Experiments were performed at 25 °C using a MicroCal PEAQ-ITC (Malvern Instruments) with a 200-µL standard cell and a 40-μL titration syringe. MIK2 and BAK1 ectodomains were gel filtrated into pH 5 ITC buffer (20 mM sodium citrate pH 5.0, 150 mM NaCl). SCOOP12 peptide powder was dissolved in the same buffer to obtain the desired concentration. A typical experiment consisted of injecting 1 μL of a 200 μM solution of the ligand into 20 μM MIK2 solution in the cell at 150 s intervals. BAK1 vs MIK2–SCOOP12 experiments were performed by titrating 200 µM BAK1 onto the MIK2–SCOOP12 complex in the cell, using the same injection pattern. ITC data were corrected for the heat of dilution by subtracting the mixing enthalpies for titrant solution injections into protein-free ITC buffer. Experiments were done in triplicates and data were analyzed using the MicroCal PEAQ-ITC Analysis Software provided by the manufacturer. All ITC runs used for data analysis had an N ranging between 0.8 and 1.3. The N values were fitted to 1 in the analysis.

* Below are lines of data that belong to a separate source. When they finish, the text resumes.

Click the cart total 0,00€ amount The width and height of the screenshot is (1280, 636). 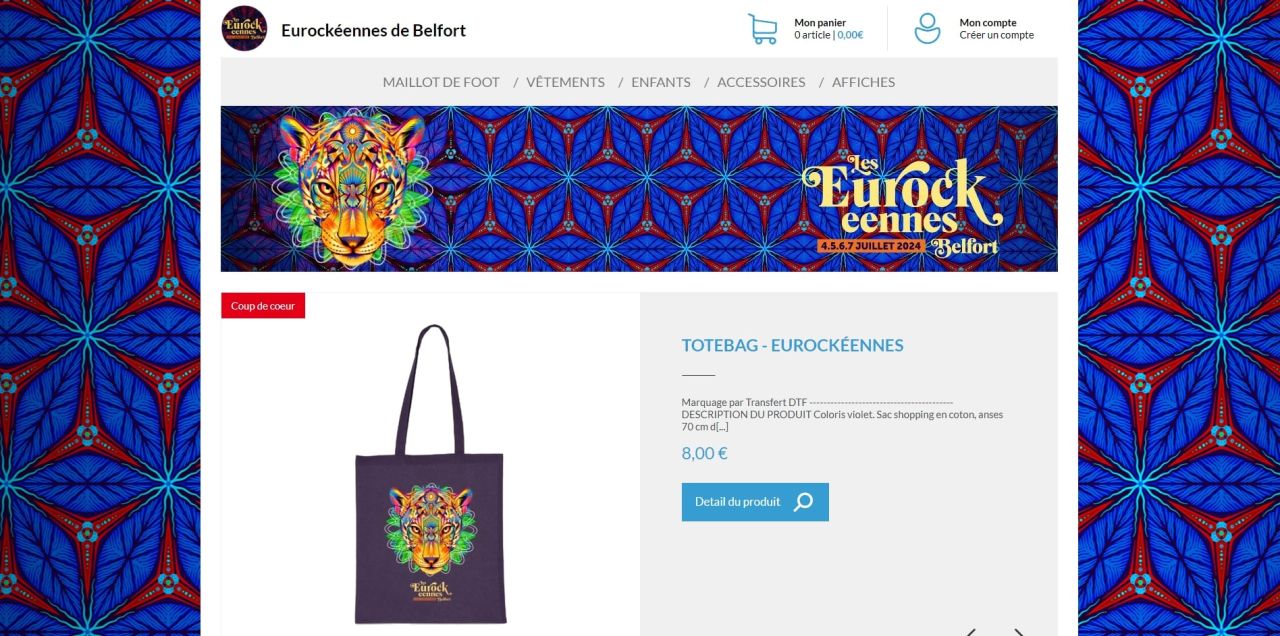pyautogui.click(x=850, y=35)
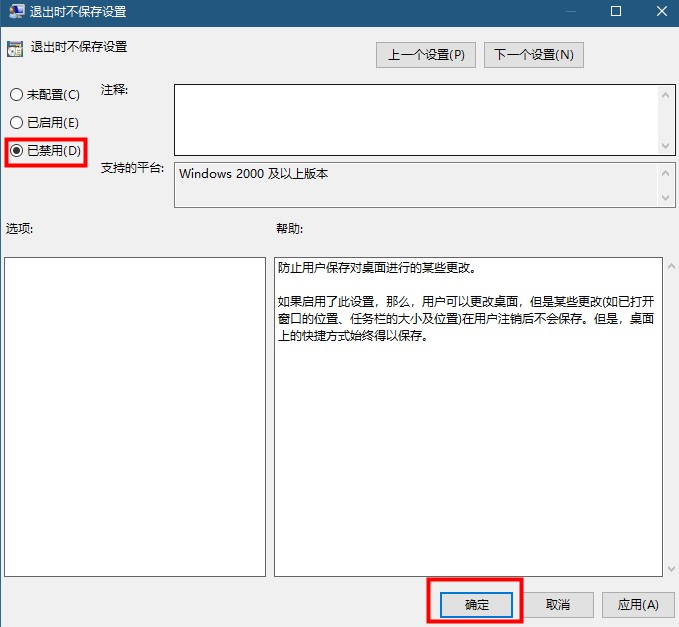Go to previous setting with 上一个设置(P)
The image size is (679, 627).
[426, 55]
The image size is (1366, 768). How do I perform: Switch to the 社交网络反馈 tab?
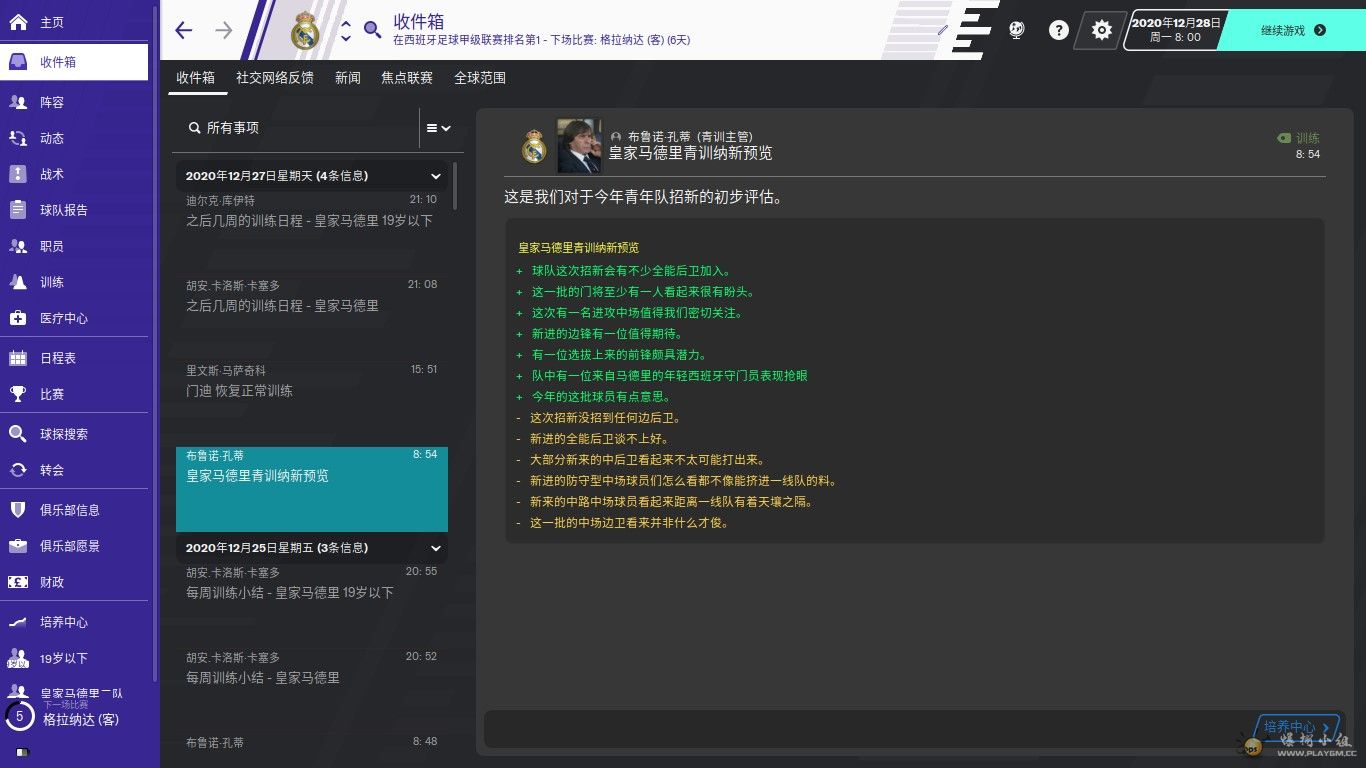[275, 78]
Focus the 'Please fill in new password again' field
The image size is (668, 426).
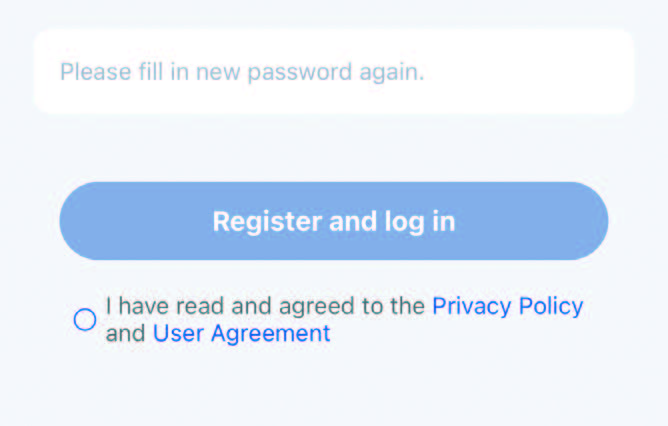[334, 72]
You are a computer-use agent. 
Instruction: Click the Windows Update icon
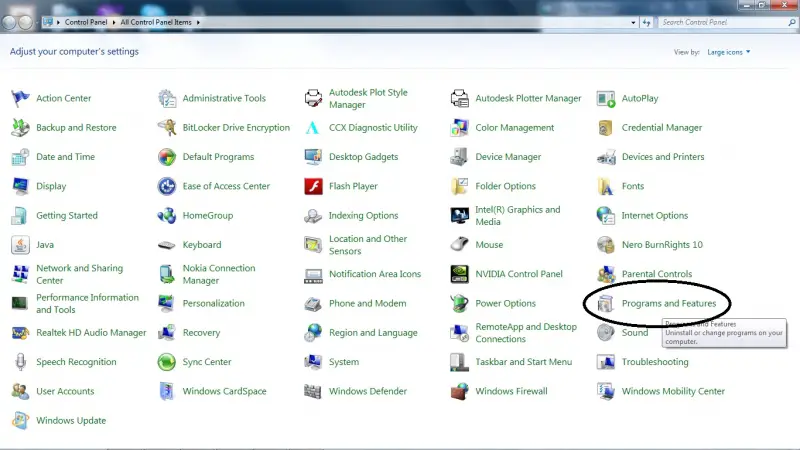(x=20, y=420)
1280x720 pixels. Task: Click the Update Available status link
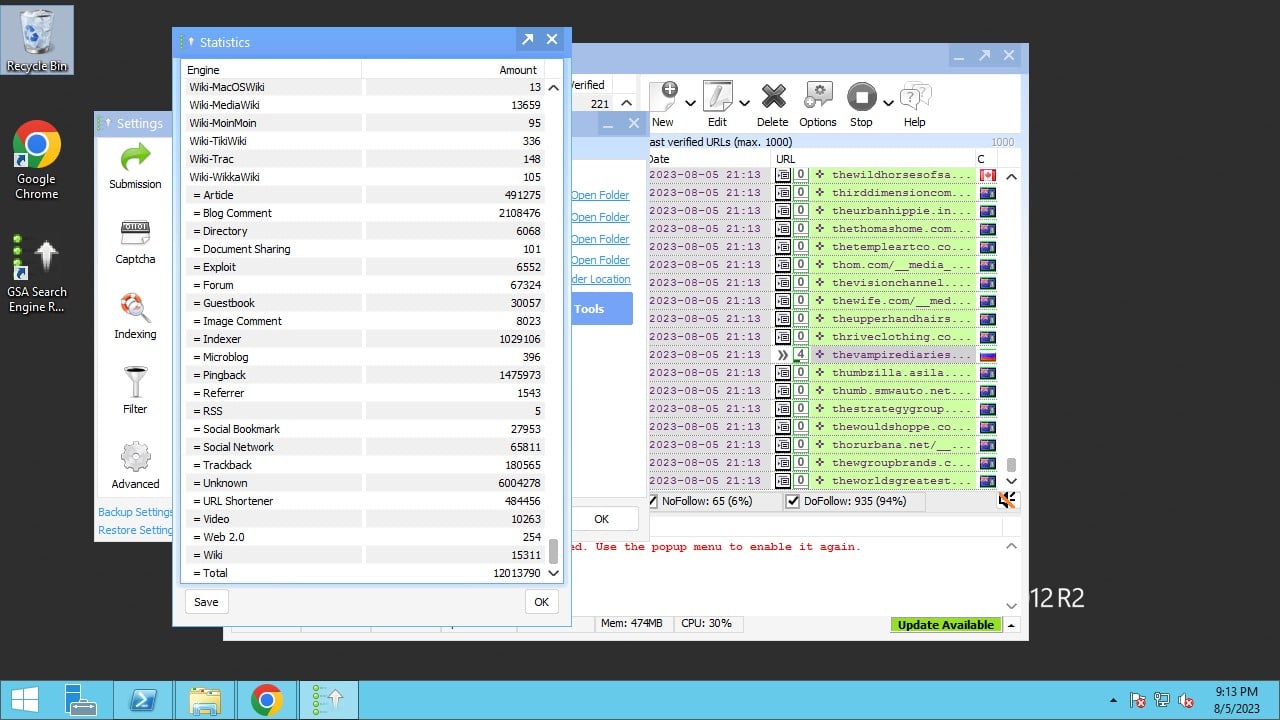point(945,625)
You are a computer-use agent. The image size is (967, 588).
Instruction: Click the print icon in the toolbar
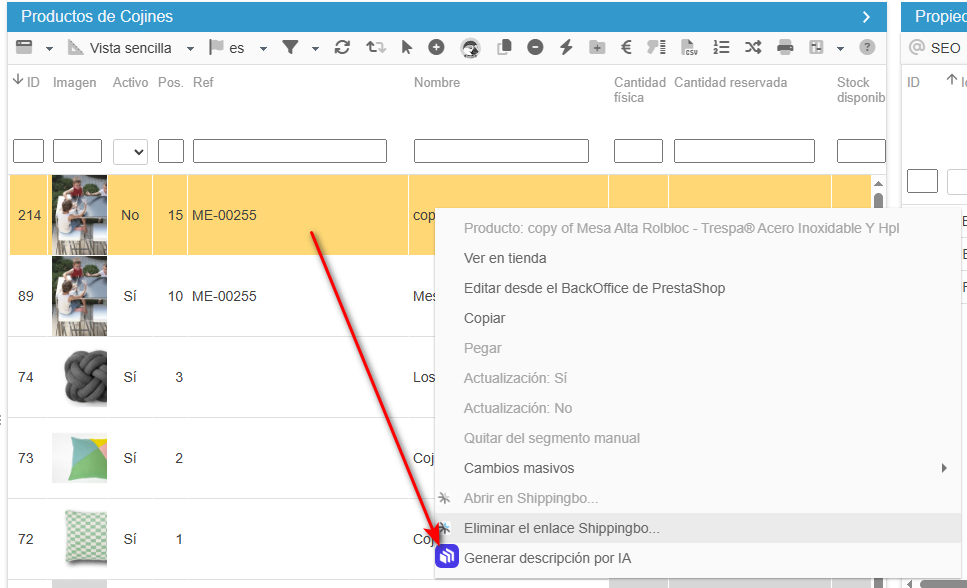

Similarity/identity matrices

SIAS was used to generate similarity and identity matrices (

Species divergence estimations

The timing of fungal species divergence was estimated using TimeTree50,51,52,53.

Statistical analysis

Statistical analysis was performed in GraphPad Prism 7.0. (GraphPad Software, unless stated otherwise. Dot plots were used to show individual data points wherever possible. P-values < 0.05 were considered nonsignificant. Sample sizes, statistical tests used, and P-values are stated in the figure legends.

Reporting summary

Further information on research design is available in the Nature Research Reporting Summary linked to this article.